── Reading text

I was really looking forward to this Mardi Gras, in part because we skipped the last one, and because it was my baby girl’s first, and because it’s also the first for my septuagenarian parents, and most of all because I’ve come to learn that all celebrations have an aspect of transcendence, and that’s good for the soul. No celebration so completely transforms your sense of reality as Mardi Gras.
Our planning was intensive. Costumery, comestibles, cocktails… We were well prepared for a day of masking and madness. We’d made up our minds to seek out the fantastic and surreal Society of St. Anne. Dad even painted his nails for the first time in 75 years of life.
So I was mighty disappointed when Persephone came down with a cold the night before. (Actually we don’t know if it’s a cold or what. She’s still got a fever today and will be visiting the doctor this afternoon.) It was going to be challenging enough juggling an infant (and my parents) in the chaos of the masquerade, but there was absolutely no way I was dragging a sick baby into that mess. Too stressful for me, though I suspect it might have cured her. Mardi Gras has miraculous powers.
So we resigned ourselves to staying home. But that didn’t mean we couldn’t have some fun. We could still have a few drinks and a few laughs. And we wouldn’t have to worry about where to pee. Dad and I had a little Amaretto in our coffee. We tuned into WWOZ and started rocking the carnival tunes.
We were saddened to hear Antoinette K-Doe had passed away. But like her friend said, “If she had to die, Mardi Gras day was the appropriate time.”

────

-- Exercise requirements --
**1.** Say whether each statement agrees with the Mardi Gras text, answering yes or no and quoting the words that decide it: (a) The family skipped the previous Mardi Gras. (b) Persephone was known to have a cold. (c) Dad painted his nails for the first time.
**2.** Translate this sentence from the Mardi Gras text into Spanish: "So we resigned ourselves to staying home."
**3.** Continue the Mardi Gras text after its last sentence.
The listing after this point is separate material, not part of the Mardi Gras text.

── Information supplied

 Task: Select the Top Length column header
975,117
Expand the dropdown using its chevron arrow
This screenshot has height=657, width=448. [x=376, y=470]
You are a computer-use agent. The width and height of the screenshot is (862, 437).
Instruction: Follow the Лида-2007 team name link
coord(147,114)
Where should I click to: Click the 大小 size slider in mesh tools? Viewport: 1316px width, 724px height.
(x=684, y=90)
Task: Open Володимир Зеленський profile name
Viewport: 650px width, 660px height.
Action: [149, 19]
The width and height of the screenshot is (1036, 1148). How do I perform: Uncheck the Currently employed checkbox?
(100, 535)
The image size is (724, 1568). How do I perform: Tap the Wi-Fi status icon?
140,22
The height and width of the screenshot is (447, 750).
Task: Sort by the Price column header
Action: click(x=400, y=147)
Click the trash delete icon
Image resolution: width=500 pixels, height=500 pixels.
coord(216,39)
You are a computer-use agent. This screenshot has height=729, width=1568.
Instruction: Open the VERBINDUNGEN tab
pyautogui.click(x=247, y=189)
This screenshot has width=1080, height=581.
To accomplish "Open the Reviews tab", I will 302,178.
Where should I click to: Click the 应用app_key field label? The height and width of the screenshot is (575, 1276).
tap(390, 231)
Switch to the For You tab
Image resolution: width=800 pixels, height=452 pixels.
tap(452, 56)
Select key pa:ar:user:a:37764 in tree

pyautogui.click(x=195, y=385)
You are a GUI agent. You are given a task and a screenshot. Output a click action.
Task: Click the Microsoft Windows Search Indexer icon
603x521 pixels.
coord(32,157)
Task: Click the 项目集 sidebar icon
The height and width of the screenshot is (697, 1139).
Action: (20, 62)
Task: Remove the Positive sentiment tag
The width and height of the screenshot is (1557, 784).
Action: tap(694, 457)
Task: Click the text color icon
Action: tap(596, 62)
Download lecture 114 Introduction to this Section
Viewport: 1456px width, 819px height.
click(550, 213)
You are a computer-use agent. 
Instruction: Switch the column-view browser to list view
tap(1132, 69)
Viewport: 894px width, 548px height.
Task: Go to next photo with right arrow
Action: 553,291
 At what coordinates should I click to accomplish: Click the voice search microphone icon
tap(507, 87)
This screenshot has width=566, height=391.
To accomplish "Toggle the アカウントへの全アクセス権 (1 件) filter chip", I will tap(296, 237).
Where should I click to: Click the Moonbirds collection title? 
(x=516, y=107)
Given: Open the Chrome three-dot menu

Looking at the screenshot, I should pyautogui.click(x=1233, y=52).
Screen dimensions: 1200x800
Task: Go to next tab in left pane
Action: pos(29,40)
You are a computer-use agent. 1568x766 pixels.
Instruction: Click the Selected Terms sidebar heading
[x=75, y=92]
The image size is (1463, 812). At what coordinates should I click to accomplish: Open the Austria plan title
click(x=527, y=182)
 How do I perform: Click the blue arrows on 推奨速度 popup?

────

-- Answers by task --
**1.**
(a) Yes: "we skipped the last one"
(b) No: "Actually we don’t know if it’s a cold or what."
(c) Yes: "Dad even painted his nails for the first time in 75 years of life."

**2.** Así que nos resignamos a quedarnos en casa.

**3.**
Now then. We had these costumes ready to go. So we dressed up and took some family portraits.
By this time it was early afternoon. Then I remembered that, even with some recent changes, the Zulu parade route still ends pretty close to our house. In fact we could hear the brassy blare of marching band horns wafting over from Orleans and Broad. So I poured myself a cup of my patented carnival cocktail (Vita Water and whiskey) and we walked over there, Cronus and Rhea and I, while Demeter stayed home with Persephone.
And thus we ended up catching a good middle section of Zulu, ten or twenty floats, and my parents got a little flavor of the fever that infects this city’s psyche so insidiously and gloriously. The krewe members and marching bands were pretty weary at that point, having been on the hoof for a good four hours already, but everyone was in high spirits and it was a barrel of fun. The weather was just about as good as it gets, sunny but not hot, with cooling breezes.
I got a nice sunburn — but only on my right shoulder.
And so we had a festive Mardi Gras after all. It wasn’t the day I’d envisioned, but then it never is.